Scientific observation is such as is at once full, precise, and free from unconscious inference.

Experiment is the observation of that which happens when we intentionally bring natural objects together, or separatethem, or in any way change the conditions under which they are placed. Scientific experiment, therefore, is scientific observation, performed under accurately known artificial conditions.

It is a matter of common observation that water sometimes freezes. The observation becomes scientific when we ascertain under what exact conditions the change of water into ice takes place. The commonest experiments tell us that wood floats in water. Scientific experiment shows that, in floating, it displaces its own weight of the water.

Scientific reasoning differs from ordinary reasoning in just the same way as scientific observation and experiment differ from ordinary observation and experiment—that is to say, it strives to be accurate; and it is just as hard to reason accurately as it is to observe accurately.

In scientific reasoning general rules are collected from the observation of many particular cases; and, when these general rules are established, conclusions are deduced from them, just as in everyday life. If a boy says that “marbles are hard,” he has drawn a conclusion as to marbles in general from the marbles he happens to have seen and felt, and has reasoned in that mode which is technically termed induction. If he declines to try to break a marble with his teeth, it is because he consciously or unconsciously performs the converse operation of deduction from the general rule “marbles are too hard to break with one’s teeth.”

You will learn more about the process of reasoning when you study logic, which treats of that subject in full. At present, it is sufficient to know that the laws of nature are the general rules respecting the behavior of natural objects, which have been collected from innumerable observations and experiments; or, in other words, that they are inductions from those observations and experiments. The practical and theoretical results of science are the products of deductive reasoning from these general rules.

Thus science and common sense are not opposed, as people sometimes fancy them to be, but science is perfected common sense.

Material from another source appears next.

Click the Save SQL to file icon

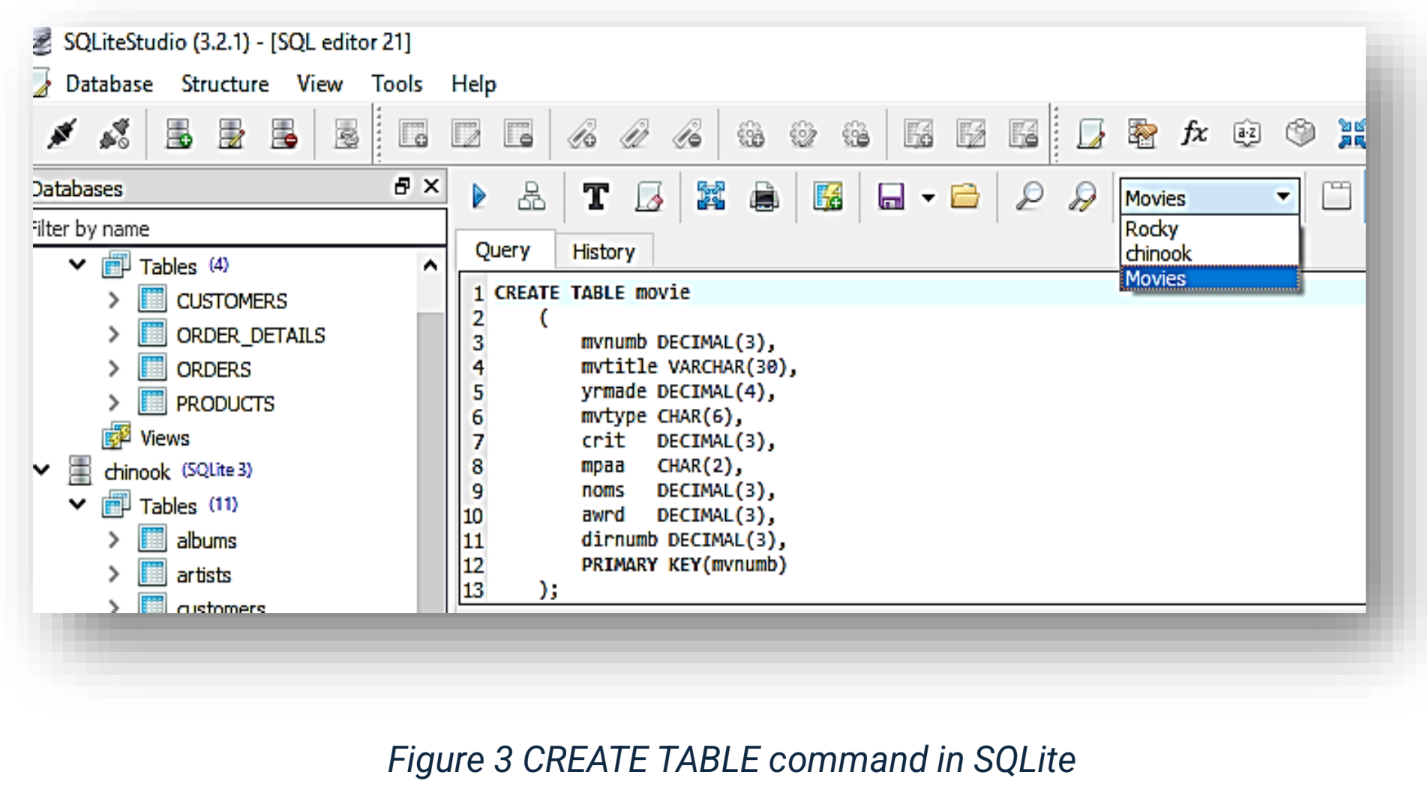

Scientific reasoning is simply very careful common reasoning, and common knowledge grows into scientific knowledge as it becomes more and more exact and complete.

The way to science then lies through common knowledge; we must extend that knowledge by common observation and experiment, and learn how to state the results of our investigations accurately, in general rules or laws of nature; finally, we must learn how to reason accurately from these rules, and thus arrive at rational explanations of natural phenomena, which may suffice for our guidance in life.